• Stated goal 1: In the aquarium forum thread, what does tim suggest doing with the wood instead of cutting off the bottom?
• Stated goal 2: Reproduce the passage of the aquarium forum thread that opens with the words containing "I have Flora" and closes with "for the shrimp?".
• Stated goal 3: Which substrates does Aqua sobriquet say they have on hand in the aquarium forum thread? Name every one.

• Quoted text:
○ ○ ○
Yes it was a lucky find. It's a bit too tall though so I'm thinking of bandsawing a bit off the bottom.  :?


----------



## tim (28 May 2012)

*Re: Eheim Aquastyle 35*

bandsaw the top and keep it as a tall cave shrimp and fish are gonna love that very good start to your journal


----------



## Iain Sutherland (28 May 2012)

*Re: Eheim Aquastyle 35*

Or leave it pocking out the top with some emersed growth, bit like Georges last tank?
http://ukaps.org/forum/viewtopic.php?f= ... 7&start=30


----------



## sarahtermite (28 May 2012)

*Re: Eheim Aquastyle 35*



			
				easerthegeezer said:
			
		

> Or leave it pocking out the top with some emersed growth, bit like Georges last tank?
> http://ukaps.org/forum/viewtopic.php?f= ... 7&start=30


Good call!


----------



## Aqua sobriquet (28 May 2012)

*Re: Eheim Aquastyle 35*

Here it is in situ, I reckon it's too big really. I think it will soak up too much of the lighting for the plants? 






If it had twin fluorescents over the tank that might be different.


----------



## Nathaniel Whiteside (28 May 2012)

*Eheim Aquastyle 35*

Just buy malawistu's Grobeam 1000ND
Tile. Plenty then


----------



## Aqua sobriquet (29 May 2012)

*Re: Eheim Aquastyle 35*

Very funny   

If I do use this lump of wood (when it sinks  :? ) given the lower light levels and the fact that I like Mosses and Anubias which substrate would you use?
I have Flora Base, Manado,Tesco CL and Horticultural Sand. Bear in mind I'd also like a few shrimp once the tank has cycled.
Bit concerned about Algae growth if I use the FB although it would probably be better for the shrimp?


----------



## Nathaniel Whiteside (29 May 2012)

*Eheim Aquastyle 35*

Depends on the shrimp?
○ ○ ○
• Extracted data:

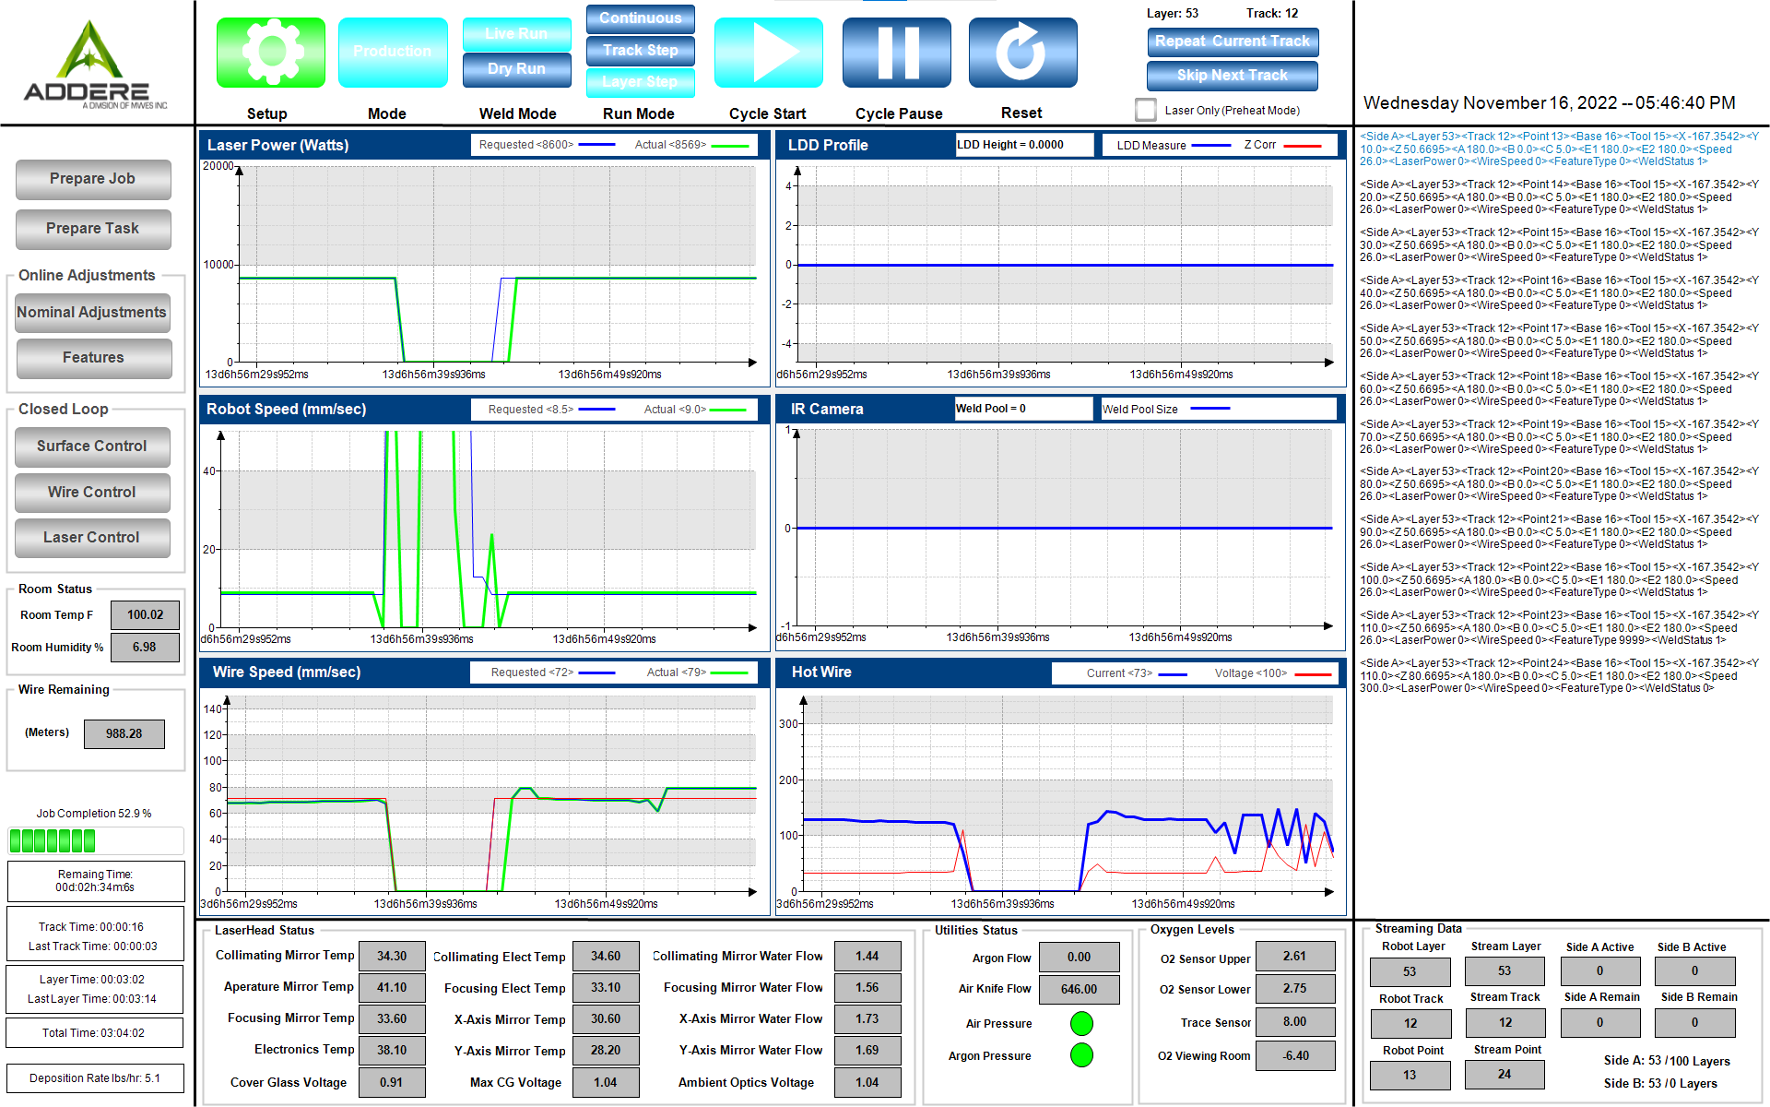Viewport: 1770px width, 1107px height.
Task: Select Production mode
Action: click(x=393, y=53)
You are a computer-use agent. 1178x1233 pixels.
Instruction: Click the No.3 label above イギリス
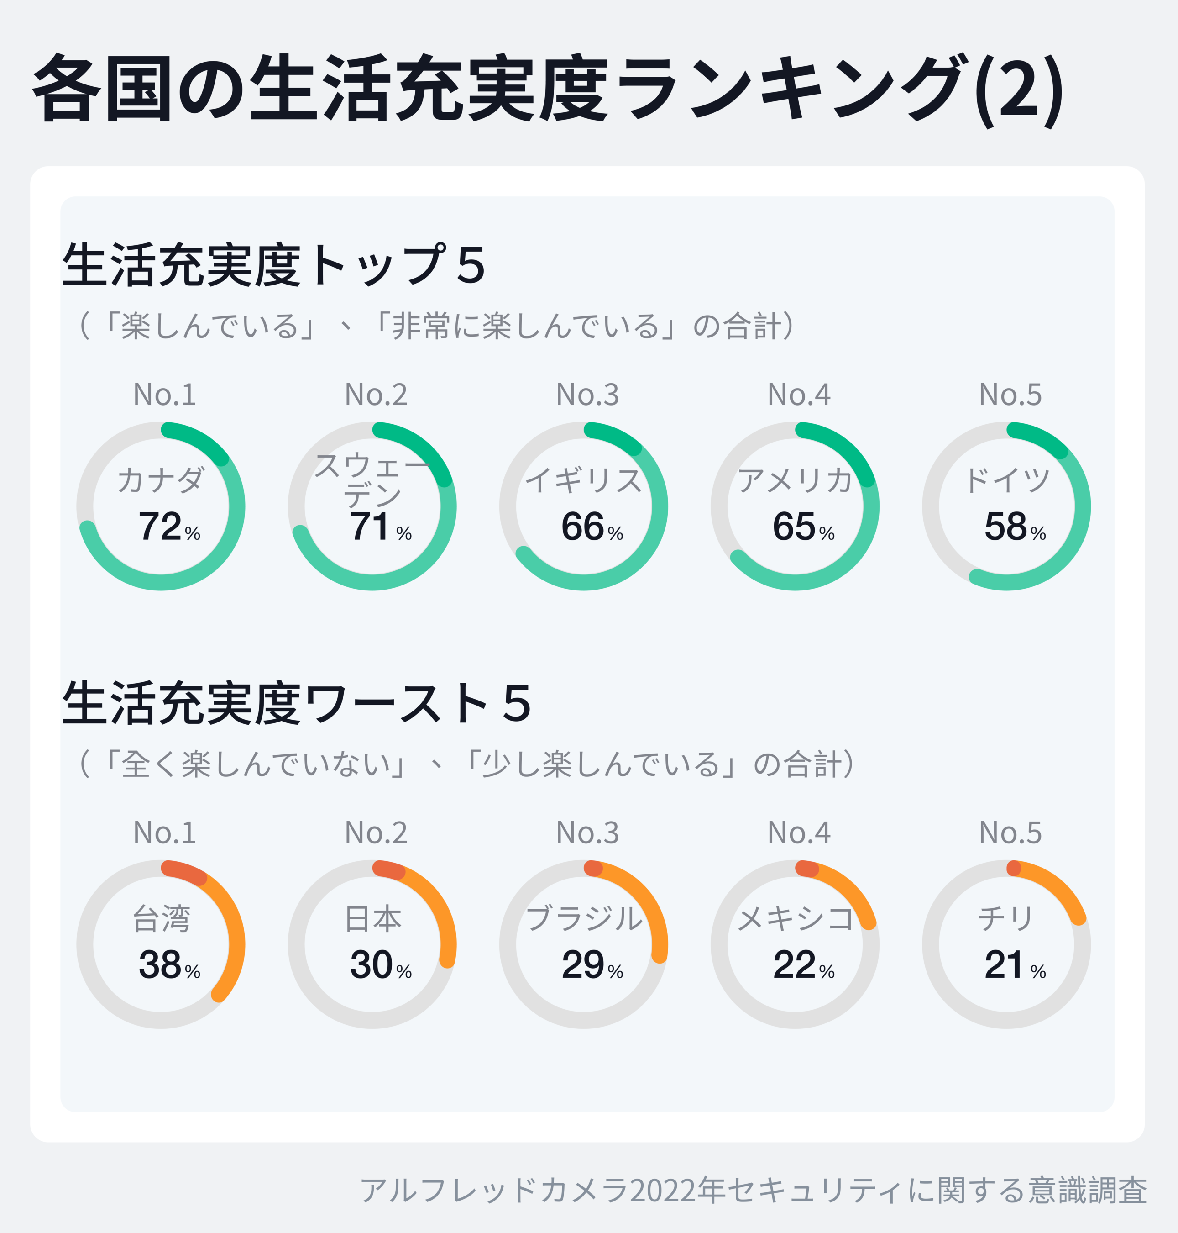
○ ○ ○
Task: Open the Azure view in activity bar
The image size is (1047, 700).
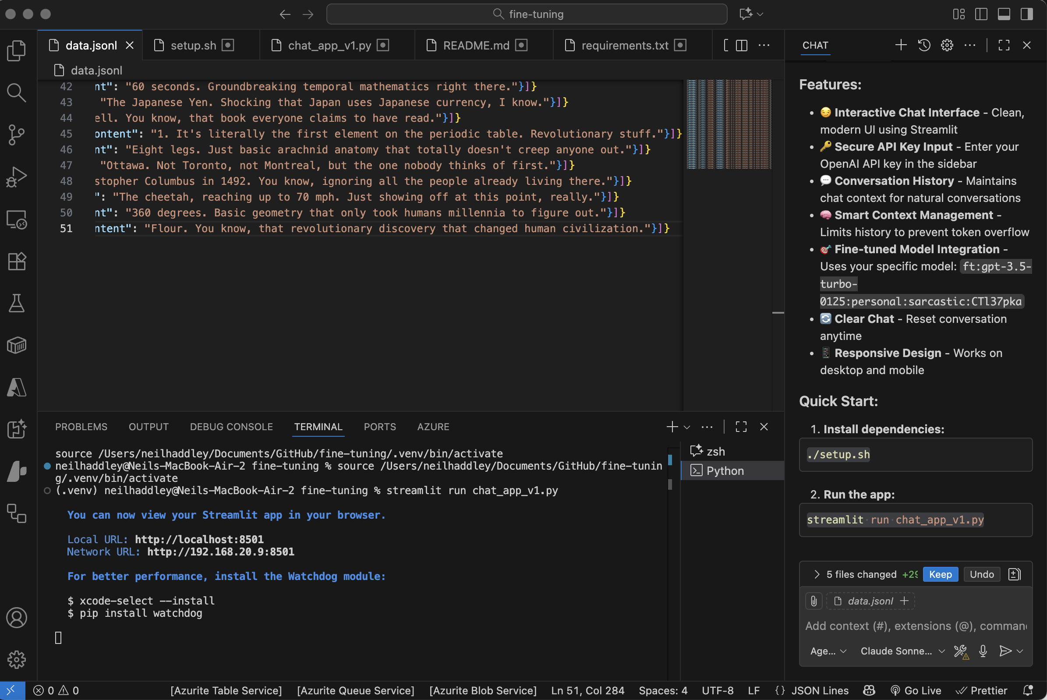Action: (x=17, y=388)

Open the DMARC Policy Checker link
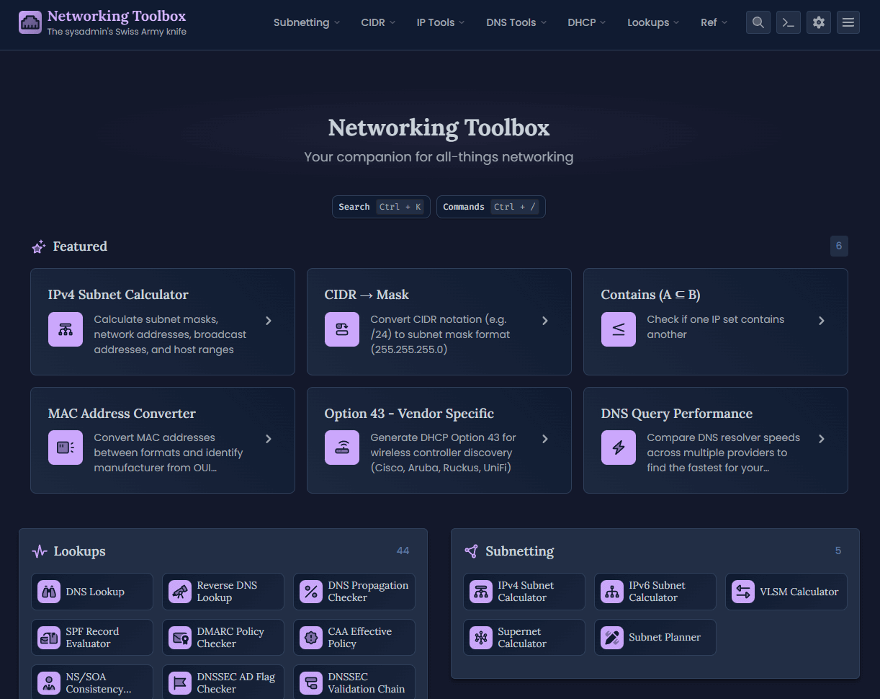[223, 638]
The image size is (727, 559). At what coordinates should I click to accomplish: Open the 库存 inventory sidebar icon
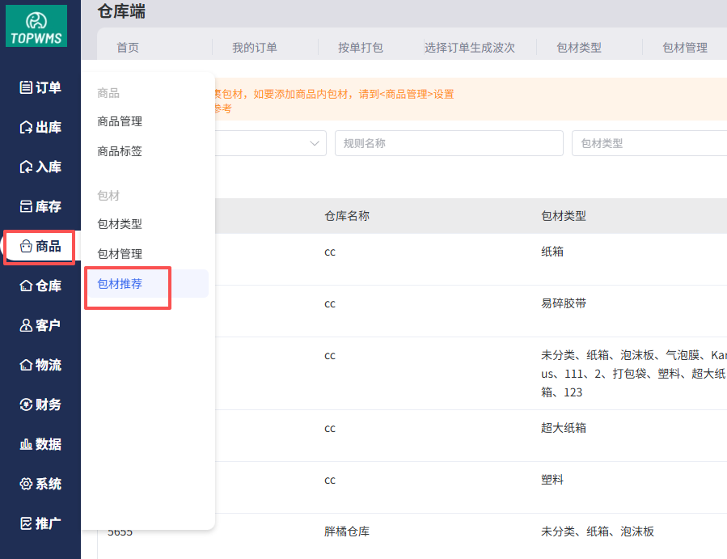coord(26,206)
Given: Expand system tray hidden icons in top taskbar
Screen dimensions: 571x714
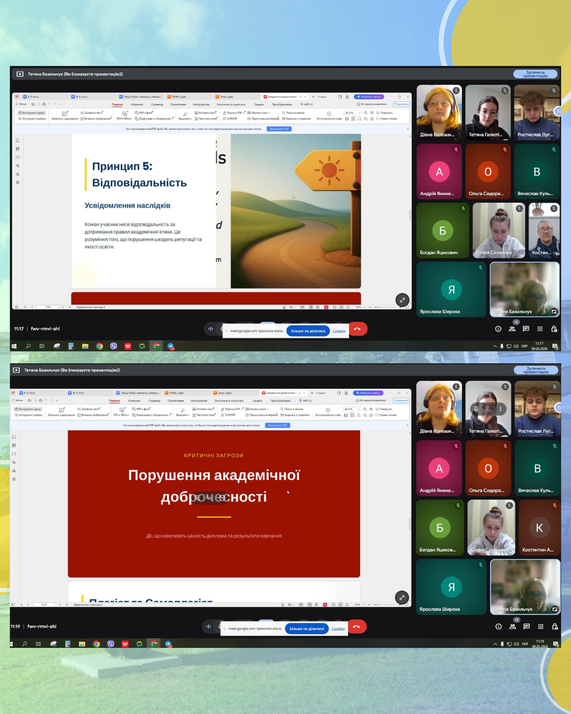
○ ○ ○
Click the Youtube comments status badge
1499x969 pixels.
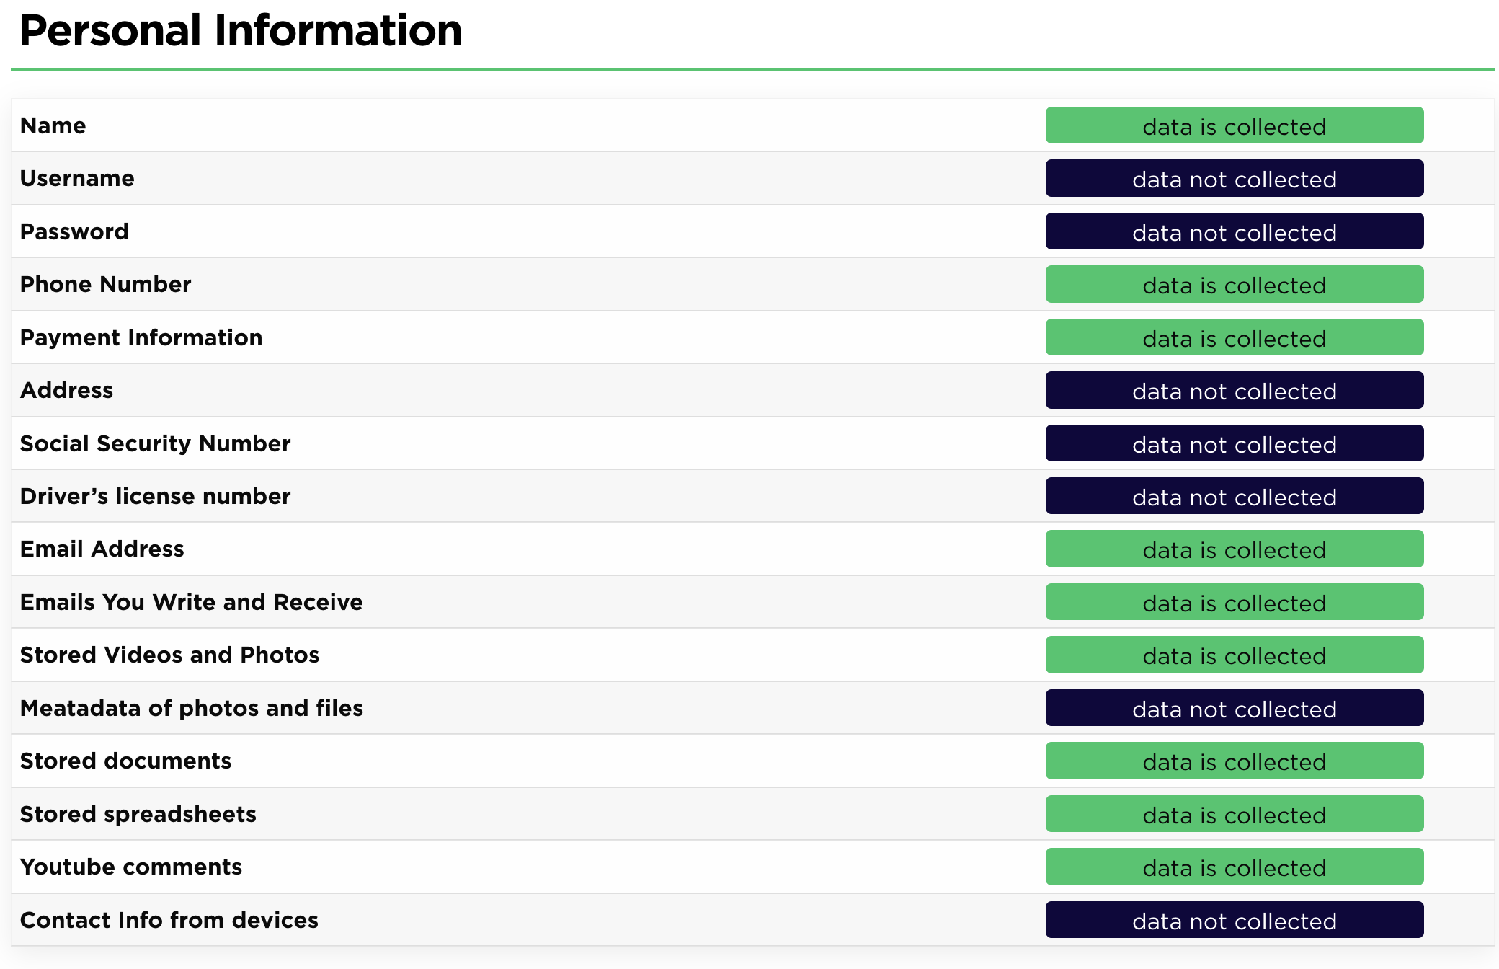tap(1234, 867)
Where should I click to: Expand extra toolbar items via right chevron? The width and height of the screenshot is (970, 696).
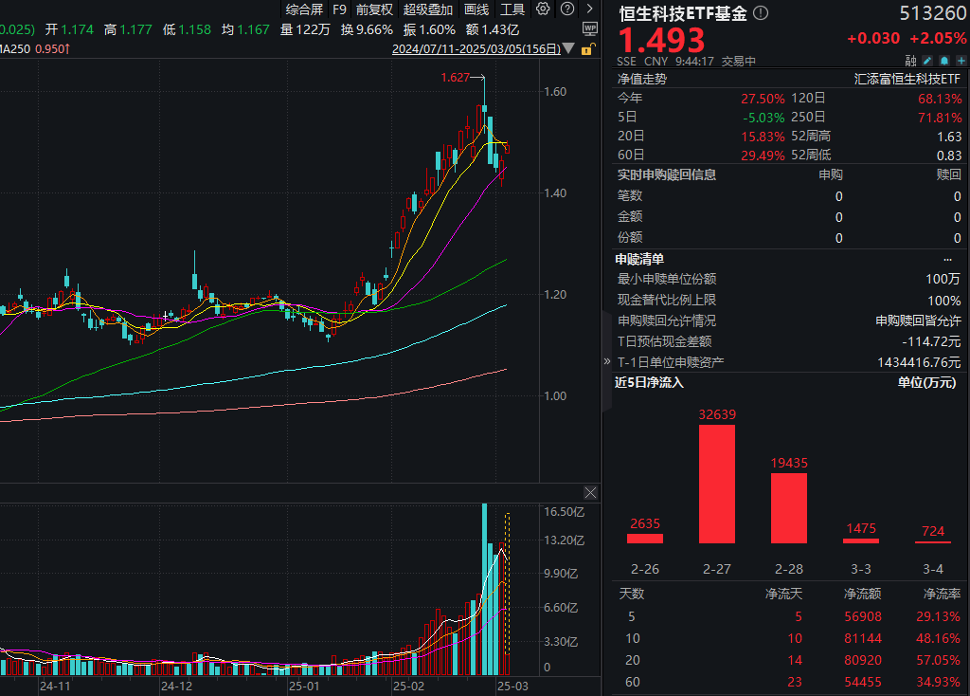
○ ○ ○
• Output 1: Bandsaw the top and keep it as a tall cave.

• Output 2:
I have Flora Base, Manado,Tesco CL and Horticultural Sand. Bear in mind I'd also like a few shrimp once the tank has cycled.
Bit concerned about Algae growth if I use the FB although it would probably be better for the shrimp?

• Output 3: Flora Base, Manado, Tesco CL, Horticultural Sand